Сразу же к ней подлетел чернявый потный подпоручик с бокалом шампанского, и, заливаясь смехом, пани выпила этот бокал, мазнула перчаткой по щеке подпоручика, и ее обхватили чьи-то уверенные ладони и закружили в мазурке, ах эта дьявольская мазурка, ах эти скрипки, смычки, жар, пот и огонь.

Француженка, сбежала в Польшу. Камышка стоял в углу зала и все пытался припомнить, где же он видел это лицо. Тогда ясновельможная пани была одета по-другому, чтобы не сказать, вовсе раздета. Тут щеки Камышки обожгло румянцем. Все же он был еще очень молод и очень чист.
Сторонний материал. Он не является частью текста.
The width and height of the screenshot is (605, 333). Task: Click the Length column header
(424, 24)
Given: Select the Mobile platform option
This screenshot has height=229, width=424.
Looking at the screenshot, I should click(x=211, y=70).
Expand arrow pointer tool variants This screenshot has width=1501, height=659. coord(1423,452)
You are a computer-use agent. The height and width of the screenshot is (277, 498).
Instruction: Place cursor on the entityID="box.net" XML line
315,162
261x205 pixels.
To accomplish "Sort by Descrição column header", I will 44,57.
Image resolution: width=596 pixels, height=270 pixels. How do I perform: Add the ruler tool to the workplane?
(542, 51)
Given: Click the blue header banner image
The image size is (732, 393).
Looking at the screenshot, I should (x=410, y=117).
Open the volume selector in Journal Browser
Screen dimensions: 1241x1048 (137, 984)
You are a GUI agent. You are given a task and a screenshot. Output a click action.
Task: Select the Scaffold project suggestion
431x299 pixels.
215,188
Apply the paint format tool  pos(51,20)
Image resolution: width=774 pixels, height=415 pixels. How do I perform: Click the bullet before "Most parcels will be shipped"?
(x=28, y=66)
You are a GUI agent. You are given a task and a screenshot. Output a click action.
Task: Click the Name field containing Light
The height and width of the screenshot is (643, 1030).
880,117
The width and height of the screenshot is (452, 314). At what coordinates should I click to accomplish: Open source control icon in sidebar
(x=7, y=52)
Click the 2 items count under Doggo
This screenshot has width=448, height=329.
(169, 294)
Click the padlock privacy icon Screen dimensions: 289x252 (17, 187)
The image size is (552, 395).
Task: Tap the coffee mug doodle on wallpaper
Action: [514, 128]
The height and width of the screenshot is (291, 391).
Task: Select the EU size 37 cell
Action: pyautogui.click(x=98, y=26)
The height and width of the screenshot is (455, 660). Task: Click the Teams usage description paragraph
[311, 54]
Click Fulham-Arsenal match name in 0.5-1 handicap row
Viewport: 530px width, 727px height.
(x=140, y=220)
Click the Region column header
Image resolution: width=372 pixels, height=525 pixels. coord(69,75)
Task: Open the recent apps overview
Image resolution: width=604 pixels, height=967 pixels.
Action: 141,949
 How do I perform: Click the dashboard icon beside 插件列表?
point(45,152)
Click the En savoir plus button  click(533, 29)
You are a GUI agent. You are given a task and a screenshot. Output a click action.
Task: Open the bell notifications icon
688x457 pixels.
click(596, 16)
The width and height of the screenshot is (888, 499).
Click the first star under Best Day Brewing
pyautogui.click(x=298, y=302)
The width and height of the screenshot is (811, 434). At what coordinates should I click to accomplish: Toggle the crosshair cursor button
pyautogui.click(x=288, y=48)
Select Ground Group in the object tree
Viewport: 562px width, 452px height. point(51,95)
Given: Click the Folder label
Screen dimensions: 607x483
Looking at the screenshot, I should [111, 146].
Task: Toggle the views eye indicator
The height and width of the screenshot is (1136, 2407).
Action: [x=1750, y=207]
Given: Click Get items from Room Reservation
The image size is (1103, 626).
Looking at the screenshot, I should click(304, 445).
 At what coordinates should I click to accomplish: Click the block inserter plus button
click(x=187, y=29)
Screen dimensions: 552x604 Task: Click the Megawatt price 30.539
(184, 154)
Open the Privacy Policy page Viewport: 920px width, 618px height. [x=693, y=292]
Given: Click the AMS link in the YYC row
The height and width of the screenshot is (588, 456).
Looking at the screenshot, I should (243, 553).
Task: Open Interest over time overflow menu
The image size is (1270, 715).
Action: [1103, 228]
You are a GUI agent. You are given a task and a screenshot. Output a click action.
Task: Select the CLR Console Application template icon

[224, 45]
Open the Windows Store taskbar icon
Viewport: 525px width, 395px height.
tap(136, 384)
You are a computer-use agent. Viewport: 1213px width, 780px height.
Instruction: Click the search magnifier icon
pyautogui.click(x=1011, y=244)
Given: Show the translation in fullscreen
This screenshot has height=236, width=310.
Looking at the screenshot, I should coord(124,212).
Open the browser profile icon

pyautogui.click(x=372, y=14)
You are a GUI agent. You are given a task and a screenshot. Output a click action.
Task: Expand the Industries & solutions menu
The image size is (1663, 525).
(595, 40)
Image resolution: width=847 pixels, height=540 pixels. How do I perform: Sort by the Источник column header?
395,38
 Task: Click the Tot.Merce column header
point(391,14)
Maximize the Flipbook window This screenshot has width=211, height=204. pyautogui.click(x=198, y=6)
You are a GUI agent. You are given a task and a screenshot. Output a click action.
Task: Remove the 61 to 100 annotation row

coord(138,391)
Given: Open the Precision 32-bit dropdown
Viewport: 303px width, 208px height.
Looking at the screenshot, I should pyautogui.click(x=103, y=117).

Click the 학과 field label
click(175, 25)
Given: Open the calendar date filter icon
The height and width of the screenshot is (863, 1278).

— Эй, зольдат, что ты стоишь как пень? Не видишь, благородным господам не хватает напитков. Ну-ка спустись в погреб и притащи еще вина.

Камышка спохватился и сорвался с места, так и не успев додумать, на кого похожа женщина с высокой грудью, с угольно-черными глазами, с блеском безумия в зрачках.

* * *

— Говорю я тебе, — твердил Лось, посасывая трубку, — революция есть баба, а все бабы — стервы. Революция же стерва вдвойне, потому что дает всем без разбору и из-за нее мужики по всему миру грызут друг другу глотки.

— А война? Война, что ли, не баба? — плаксиво поинтересовался Йозек.

От перекусывания ниток зубы его пожелтели, и на передних, кажется, даже обнаружился желобок, вроде как у ядовитых змей. Яд, правда, пока не стекал. Яд Йозек копил в себе.

— Война — баба, но честная. Она, понимаешь, не прикрывается красивым платьицем и модной прической. Она тебе тычет кулаком в зубы, если ты пошел гулять с другой или даже если не пошел гулять, просто так, для профилактики. Война всегда ждет тебя, у нее большие сиськи и большая жопа, особенно последнее. Как правило, в этой-то жопе ты со временем и оказываешься, но зато все по-честному.